━━ INFORMATION SHOWN

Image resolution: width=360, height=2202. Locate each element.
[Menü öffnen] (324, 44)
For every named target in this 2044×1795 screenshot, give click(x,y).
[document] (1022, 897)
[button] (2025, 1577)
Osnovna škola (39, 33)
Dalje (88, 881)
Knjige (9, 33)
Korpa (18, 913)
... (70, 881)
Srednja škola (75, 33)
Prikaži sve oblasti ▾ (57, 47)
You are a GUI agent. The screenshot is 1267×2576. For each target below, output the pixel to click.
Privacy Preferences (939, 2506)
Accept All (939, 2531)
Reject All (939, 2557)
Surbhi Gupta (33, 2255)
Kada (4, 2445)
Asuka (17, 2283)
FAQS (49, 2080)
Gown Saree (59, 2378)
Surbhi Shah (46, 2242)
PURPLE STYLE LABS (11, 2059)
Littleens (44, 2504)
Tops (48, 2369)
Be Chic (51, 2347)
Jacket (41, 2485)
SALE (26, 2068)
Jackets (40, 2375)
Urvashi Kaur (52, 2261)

━━━━

Each line in the listing above is to be returned unchanged.

Image resolution: width=360, height=2202. Locate each element.
[Menü öffnen] (324, 44)
For every named target in this 2044×1795 screenshot, give click(x,y).
[document] (1022, 897)
[button] (2025, 1577)
Osnovna škola (39, 33)
Dalje (88, 881)
Knjige (9, 33)
Korpa (18, 913)
... (70, 881)
Srednja škola (75, 33)
Prikaži sve oblasti ▾ (57, 47)
You are a GUI agent. The screenshot is 1267×2576. For each target below, output the pixel to click.
Privacy Preferences (939, 2506)
Accept All (939, 2531)
Reject All (939, 2557)
Surbhi Gupta (33, 2255)
Kada (4, 2445)
Asuka (17, 2283)
FAQS (49, 2080)
Gown Saree (59, 2378)
Surbhi Shah (46, 2242)
PURPLE STYLE LABS (11, 2059)
Littleens (44, 2504)
Tops (48, 2369)
Be Chic (51, 2347)
Jacket (41, 2485)
SALE (26, 2068)
Jackets (40, 2375)
Urvashi Kaur (52, 2261)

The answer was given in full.